RSA Conference delegates claim current technology is no longer effective

News by SC Staff

Standard security technology such as anti-virus, firewalls, intrusion detection and protection are no longer effective.

Standard security technology such as anti-virus, firewalls, intrusion detection and protection are no longer effective.

According to a survey of 205 attendees at last week's RSA Conference in San Franscisco, 59 per cent said that firewalls were no longer effective against state-sponsored cyber attacks, while 48 per cent said the same of anti-virus and 39 per cent of intrusion detection systems (IDS) and intrusion prevention systems (IPS).

According to Tim Keanini, chief research officer at nCircle, that did the survey, this proves that there is no silver bullet for security.

“What is surprising about these figures is that only 50 per cent of cyber security professionals believe their organisation is a potential target for state-sponsored cyber attacks. I would say the real figure is much higher. Attacks are so stealthy most organisations are unable to detect when they are being attacked,” he said.

Another survey of 150 delegates at the conference by F5 Networks found that half believe that their traditional IT safeguards are less than adequate for modern security threats introduced by virtualisation, bring your own device (BYOD) and complex attack vectors.

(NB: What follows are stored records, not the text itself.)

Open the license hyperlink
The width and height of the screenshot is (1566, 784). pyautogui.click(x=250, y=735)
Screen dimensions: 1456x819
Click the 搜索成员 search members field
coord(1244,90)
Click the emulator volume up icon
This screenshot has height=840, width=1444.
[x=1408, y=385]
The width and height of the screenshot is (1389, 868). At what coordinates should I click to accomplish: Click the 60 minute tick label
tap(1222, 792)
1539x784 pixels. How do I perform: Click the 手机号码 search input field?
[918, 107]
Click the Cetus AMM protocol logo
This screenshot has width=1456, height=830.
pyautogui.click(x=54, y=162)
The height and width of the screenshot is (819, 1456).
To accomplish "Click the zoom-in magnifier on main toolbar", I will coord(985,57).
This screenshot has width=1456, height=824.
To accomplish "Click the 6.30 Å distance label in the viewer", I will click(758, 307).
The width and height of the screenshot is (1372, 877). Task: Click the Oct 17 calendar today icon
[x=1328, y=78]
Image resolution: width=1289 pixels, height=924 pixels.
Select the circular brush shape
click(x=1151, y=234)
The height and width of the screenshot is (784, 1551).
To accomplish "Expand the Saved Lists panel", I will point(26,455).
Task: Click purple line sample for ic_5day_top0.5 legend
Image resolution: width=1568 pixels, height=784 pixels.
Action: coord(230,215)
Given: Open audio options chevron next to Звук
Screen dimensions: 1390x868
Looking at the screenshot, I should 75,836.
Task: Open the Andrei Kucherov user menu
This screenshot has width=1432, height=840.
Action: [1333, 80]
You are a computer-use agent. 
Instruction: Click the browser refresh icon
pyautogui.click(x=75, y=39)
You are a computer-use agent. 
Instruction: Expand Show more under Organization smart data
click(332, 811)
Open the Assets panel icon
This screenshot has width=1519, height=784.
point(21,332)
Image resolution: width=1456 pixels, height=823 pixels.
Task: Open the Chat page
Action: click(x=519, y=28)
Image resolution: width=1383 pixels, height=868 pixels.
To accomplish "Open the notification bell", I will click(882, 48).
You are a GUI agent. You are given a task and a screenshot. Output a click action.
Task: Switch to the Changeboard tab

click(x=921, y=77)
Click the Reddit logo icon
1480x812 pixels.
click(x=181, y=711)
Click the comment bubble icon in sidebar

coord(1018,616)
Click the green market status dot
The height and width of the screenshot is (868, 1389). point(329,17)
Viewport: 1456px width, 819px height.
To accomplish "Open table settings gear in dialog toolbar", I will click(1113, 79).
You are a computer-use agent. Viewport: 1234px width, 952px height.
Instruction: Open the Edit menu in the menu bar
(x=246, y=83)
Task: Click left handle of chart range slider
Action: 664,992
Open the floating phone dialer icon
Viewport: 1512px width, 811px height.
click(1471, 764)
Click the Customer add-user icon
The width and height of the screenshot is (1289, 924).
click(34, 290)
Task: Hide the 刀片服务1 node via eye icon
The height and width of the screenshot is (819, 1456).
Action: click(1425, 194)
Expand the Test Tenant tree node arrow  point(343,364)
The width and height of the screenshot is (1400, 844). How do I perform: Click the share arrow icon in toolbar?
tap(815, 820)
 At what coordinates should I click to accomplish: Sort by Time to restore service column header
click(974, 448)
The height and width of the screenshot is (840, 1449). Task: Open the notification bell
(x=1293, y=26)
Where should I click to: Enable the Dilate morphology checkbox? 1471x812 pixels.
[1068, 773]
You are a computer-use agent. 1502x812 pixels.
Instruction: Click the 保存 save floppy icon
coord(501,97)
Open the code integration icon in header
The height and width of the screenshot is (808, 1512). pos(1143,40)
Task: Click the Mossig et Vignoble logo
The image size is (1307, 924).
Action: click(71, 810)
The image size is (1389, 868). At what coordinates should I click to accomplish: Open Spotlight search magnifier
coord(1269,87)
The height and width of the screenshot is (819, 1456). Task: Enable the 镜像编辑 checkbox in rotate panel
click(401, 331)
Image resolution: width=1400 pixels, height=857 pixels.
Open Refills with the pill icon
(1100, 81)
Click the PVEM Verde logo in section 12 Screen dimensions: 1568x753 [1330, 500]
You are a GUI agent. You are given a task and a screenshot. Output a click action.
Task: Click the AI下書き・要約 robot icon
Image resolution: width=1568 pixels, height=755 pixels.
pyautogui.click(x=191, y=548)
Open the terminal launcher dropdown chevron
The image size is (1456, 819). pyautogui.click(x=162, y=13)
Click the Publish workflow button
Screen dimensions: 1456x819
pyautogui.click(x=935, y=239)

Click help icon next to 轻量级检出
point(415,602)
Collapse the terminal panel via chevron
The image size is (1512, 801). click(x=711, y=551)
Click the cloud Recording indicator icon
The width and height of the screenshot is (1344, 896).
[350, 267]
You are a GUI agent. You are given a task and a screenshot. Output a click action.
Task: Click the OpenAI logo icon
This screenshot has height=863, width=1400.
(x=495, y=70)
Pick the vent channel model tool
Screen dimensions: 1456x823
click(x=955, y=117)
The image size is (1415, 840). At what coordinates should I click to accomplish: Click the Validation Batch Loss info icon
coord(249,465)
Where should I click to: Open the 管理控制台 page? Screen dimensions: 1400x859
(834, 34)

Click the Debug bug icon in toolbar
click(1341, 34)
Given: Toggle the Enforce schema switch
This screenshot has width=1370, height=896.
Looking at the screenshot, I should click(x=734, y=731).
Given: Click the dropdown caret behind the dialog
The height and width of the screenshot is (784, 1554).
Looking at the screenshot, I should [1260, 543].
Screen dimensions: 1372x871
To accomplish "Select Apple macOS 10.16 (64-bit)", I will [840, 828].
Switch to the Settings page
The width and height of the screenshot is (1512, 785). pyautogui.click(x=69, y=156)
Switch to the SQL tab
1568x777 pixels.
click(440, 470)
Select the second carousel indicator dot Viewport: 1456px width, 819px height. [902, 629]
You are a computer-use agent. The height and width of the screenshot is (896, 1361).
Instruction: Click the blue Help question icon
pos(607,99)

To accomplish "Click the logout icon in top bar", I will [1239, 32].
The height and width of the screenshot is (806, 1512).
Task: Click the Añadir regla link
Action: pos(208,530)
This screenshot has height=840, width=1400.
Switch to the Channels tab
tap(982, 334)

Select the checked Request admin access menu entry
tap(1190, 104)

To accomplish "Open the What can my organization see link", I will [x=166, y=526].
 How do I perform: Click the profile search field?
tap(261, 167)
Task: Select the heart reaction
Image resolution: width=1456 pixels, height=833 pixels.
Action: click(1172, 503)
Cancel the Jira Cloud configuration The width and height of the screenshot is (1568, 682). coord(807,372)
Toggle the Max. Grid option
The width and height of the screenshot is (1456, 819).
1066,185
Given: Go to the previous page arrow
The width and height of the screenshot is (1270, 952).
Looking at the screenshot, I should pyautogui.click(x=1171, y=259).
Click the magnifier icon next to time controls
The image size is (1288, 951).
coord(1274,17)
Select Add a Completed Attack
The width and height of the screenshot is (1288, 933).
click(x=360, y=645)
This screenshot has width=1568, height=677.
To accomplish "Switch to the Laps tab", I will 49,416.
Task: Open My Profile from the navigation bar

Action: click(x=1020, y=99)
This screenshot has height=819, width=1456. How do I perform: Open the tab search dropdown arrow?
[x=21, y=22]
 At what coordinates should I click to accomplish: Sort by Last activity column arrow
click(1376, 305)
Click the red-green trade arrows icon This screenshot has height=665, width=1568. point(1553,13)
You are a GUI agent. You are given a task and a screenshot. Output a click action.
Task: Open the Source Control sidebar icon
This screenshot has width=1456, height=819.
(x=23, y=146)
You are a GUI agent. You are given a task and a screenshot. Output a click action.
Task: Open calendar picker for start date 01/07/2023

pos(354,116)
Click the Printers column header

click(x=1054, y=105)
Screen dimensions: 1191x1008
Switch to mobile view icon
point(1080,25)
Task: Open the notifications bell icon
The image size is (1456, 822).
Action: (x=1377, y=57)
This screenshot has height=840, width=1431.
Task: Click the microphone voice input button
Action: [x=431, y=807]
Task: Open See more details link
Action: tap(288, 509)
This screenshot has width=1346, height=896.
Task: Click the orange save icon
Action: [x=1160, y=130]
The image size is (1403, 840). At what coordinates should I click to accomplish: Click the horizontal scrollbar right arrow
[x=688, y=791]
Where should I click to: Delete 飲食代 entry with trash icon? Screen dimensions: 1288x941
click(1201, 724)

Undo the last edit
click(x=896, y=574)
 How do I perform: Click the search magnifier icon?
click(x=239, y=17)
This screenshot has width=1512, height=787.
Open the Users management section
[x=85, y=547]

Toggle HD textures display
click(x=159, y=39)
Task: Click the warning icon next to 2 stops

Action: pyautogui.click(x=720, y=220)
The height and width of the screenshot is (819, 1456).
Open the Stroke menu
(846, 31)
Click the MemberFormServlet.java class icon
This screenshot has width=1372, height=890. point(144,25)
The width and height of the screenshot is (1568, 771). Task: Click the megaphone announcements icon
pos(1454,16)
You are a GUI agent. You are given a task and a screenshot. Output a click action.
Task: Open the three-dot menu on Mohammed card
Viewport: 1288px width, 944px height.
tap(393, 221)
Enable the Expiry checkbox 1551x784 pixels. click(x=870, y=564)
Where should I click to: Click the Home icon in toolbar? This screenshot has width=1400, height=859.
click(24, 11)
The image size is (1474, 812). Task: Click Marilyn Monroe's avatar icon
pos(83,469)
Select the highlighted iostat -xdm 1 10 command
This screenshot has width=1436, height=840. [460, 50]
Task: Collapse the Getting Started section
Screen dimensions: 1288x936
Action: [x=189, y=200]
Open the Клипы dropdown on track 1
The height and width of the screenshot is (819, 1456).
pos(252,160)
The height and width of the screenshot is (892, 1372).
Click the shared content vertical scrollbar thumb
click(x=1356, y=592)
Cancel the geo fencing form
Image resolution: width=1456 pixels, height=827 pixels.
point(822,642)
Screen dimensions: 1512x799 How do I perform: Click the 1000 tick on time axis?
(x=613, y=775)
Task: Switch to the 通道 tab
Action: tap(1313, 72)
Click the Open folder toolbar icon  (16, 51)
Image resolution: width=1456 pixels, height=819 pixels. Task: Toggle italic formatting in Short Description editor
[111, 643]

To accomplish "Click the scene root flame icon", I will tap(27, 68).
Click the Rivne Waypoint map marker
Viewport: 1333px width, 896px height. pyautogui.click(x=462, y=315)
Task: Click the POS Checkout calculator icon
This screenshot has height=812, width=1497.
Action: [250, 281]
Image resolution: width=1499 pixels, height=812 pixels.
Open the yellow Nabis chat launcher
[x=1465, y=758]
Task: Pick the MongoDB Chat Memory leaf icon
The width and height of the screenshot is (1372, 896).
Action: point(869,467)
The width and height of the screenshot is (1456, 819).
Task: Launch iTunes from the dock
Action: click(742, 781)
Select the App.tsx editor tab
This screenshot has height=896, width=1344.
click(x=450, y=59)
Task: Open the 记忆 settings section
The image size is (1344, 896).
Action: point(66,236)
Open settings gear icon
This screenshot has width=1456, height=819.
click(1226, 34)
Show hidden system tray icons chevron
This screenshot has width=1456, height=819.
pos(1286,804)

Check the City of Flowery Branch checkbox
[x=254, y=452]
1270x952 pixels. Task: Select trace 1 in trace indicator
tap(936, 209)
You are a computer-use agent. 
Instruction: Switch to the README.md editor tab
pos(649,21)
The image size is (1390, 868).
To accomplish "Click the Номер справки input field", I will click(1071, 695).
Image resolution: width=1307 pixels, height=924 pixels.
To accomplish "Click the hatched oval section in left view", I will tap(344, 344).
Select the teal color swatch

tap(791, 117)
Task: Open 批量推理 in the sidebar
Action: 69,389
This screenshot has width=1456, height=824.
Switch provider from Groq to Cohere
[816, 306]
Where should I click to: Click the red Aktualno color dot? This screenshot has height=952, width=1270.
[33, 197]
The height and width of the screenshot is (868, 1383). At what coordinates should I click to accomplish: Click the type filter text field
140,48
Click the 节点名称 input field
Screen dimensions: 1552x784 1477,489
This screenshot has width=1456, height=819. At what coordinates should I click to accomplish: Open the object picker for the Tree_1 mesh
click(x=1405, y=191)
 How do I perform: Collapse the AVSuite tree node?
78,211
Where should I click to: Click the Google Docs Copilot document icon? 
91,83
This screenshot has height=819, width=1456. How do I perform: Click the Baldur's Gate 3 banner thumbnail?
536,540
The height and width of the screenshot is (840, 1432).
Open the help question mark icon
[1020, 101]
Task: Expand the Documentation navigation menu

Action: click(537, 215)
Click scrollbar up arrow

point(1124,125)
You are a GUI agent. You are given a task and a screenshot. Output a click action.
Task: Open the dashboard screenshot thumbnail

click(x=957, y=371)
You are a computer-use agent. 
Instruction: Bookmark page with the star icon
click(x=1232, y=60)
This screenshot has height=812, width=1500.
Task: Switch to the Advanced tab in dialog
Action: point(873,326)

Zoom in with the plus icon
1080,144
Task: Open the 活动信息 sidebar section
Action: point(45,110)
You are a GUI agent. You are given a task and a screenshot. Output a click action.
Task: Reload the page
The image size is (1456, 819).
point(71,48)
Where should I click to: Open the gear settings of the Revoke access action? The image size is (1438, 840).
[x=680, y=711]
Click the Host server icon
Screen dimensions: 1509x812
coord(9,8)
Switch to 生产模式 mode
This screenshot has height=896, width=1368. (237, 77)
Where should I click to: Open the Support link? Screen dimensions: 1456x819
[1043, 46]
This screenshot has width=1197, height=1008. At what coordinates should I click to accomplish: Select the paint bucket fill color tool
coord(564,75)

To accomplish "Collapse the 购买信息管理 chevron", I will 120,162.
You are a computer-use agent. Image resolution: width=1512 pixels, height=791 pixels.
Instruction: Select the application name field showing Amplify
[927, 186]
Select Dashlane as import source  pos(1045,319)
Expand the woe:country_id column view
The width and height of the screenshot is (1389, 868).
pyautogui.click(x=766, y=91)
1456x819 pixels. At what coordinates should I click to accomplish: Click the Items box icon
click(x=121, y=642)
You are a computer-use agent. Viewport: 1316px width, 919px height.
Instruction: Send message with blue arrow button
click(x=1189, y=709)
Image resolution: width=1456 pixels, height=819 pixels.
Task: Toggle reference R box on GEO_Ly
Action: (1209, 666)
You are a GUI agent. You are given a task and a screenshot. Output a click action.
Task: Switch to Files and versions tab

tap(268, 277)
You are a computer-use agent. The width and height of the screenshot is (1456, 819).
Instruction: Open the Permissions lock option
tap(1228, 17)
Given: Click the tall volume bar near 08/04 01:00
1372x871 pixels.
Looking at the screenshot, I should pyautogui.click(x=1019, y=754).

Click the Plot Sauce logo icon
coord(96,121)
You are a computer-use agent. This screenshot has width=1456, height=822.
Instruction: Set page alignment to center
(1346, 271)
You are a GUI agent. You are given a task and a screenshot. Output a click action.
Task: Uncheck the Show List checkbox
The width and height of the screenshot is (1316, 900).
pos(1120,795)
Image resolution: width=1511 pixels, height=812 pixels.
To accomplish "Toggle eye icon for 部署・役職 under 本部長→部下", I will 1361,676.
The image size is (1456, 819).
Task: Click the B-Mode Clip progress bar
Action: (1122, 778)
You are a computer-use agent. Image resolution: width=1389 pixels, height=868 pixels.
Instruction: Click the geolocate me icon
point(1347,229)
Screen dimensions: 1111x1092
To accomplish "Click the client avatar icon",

It found that 73 per cent felt that virtualisation was the biggest challenge, while 72 per cent opted for the increasing complexity of threats (such as distributed denial-of-service attacks) and 66 per cent said BYOD and use of employee-owned devices such as smartphones for business use was the biggest challenge.

The shift from traditional client-server applications to web-based applications was a challenge for 44 per cent, while a move from a data centre-focused infrastructure to a cloud-based infrastructure was a challenge for 45 per cent.

Mark Vondemkamp, VP of product management for security at F5 Networks, said: “The security landscape continues to change rapidly and many organisations are struggling to properly address evolving threats.

“Companies will do well to proactively address trends like BYOD and cloud security, but they should also look to raise their game in terms of threat detection and mitigation. With employee behaviour, business priorities and infrastructure demands further expanding traditional threat vectors, the proper tools and procedures are essential in maintaining a healthy level of security.”